[TASK GOAL] Please reproduce the data exactly, though every picture must stay out.

[RECORDS PROVIDED]
*** Begin section ***

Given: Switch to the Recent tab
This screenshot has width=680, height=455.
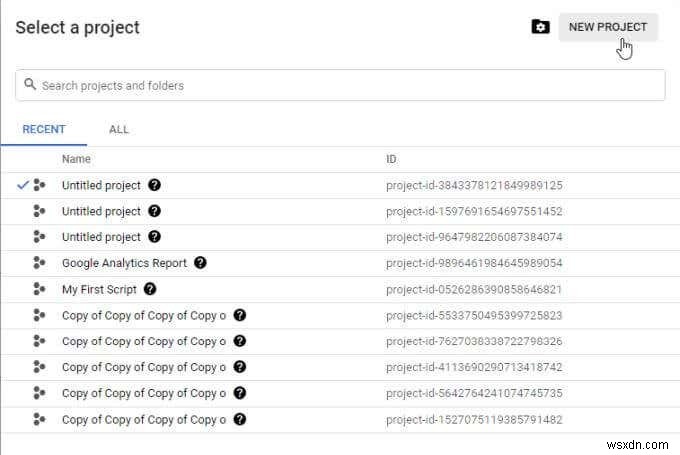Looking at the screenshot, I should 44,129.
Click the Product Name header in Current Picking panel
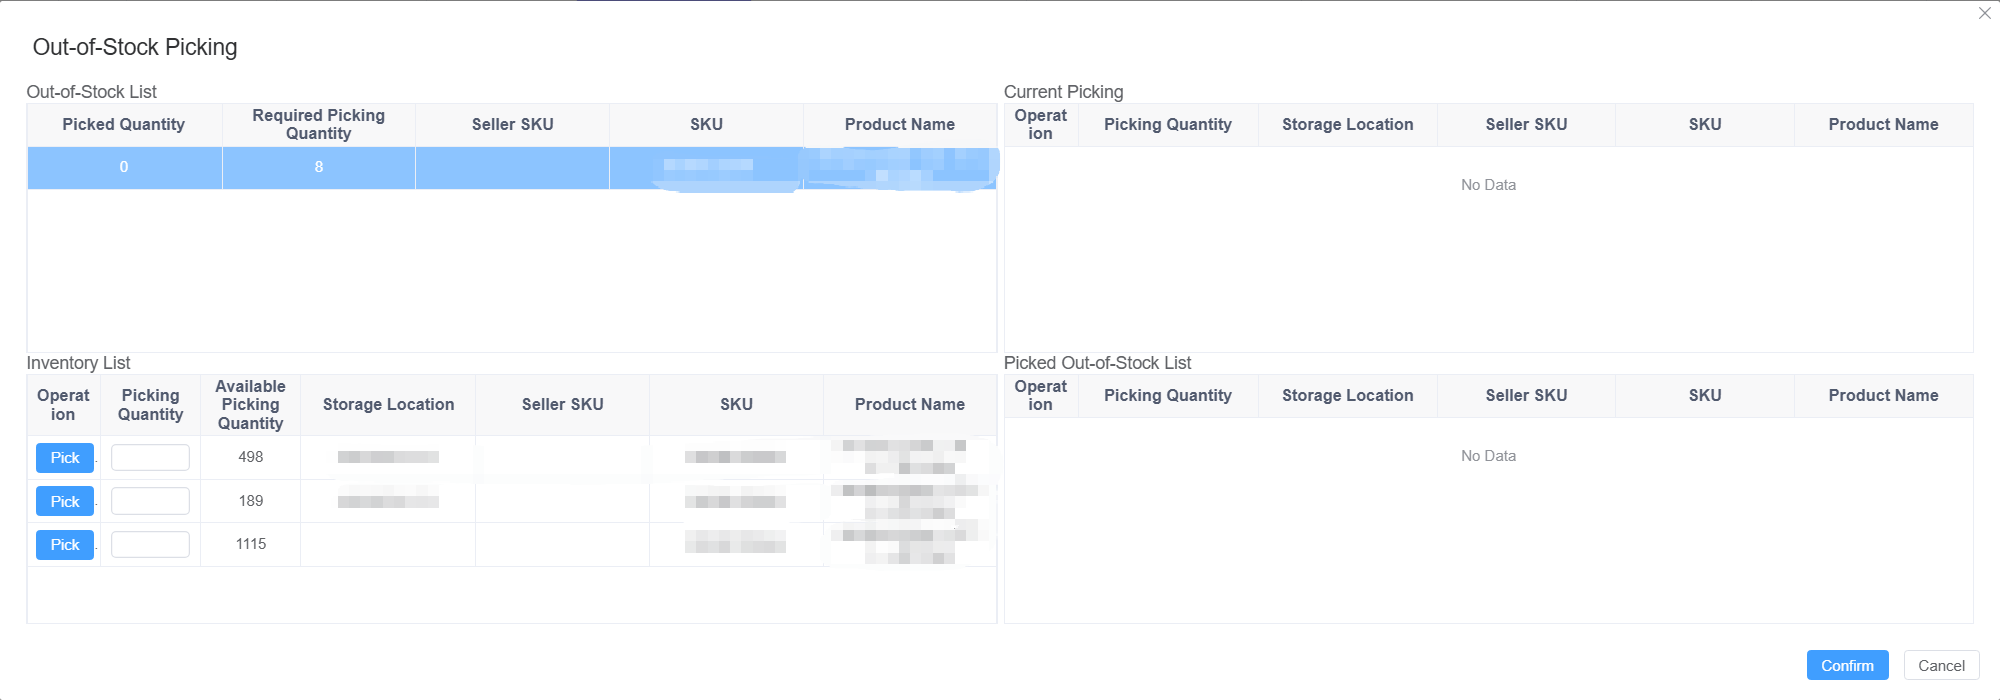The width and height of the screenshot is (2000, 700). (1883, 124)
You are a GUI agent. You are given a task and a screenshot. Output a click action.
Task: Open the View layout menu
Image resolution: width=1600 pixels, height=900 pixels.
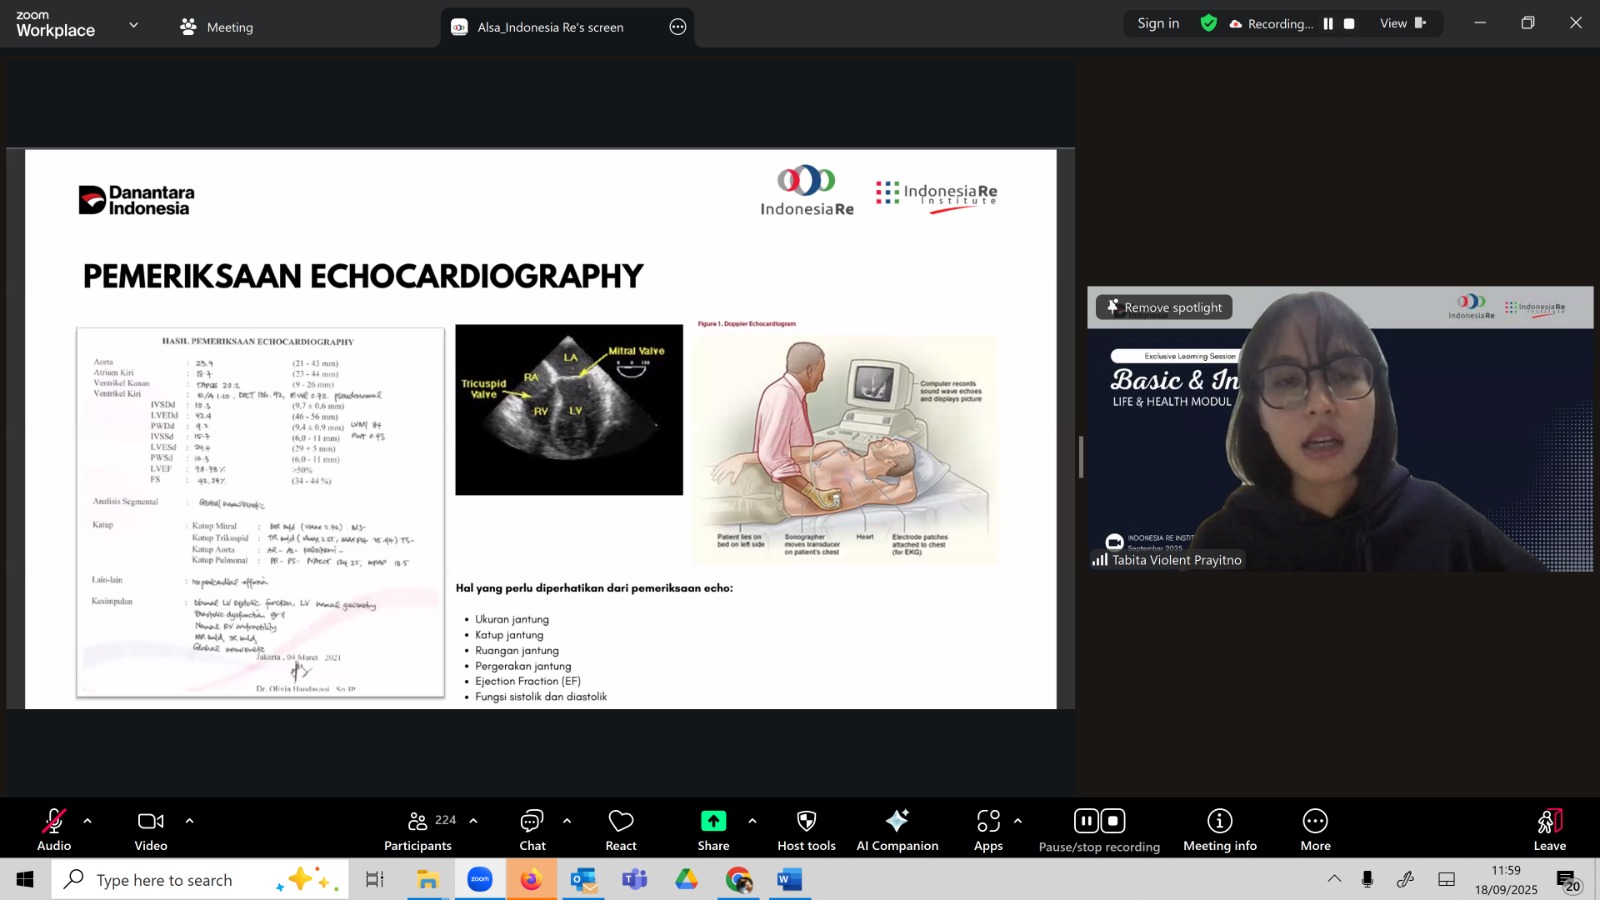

*** End section ***

[RESPONSE BELOW]
Given: Switch to the Recent tab
This screenshot has width=680, height=455.
Looking at the screenshot, I should 44,129.
Click the Product Name header in Current Picking panel
The width and height of the screenshot is (2000, 700). (1883, 124)
You are a GUI agent. You are given a task and a screenshot. Output a click action.
Task: Open the View layout menu
Image resolution: width=1600 pixels, height=900 pixels.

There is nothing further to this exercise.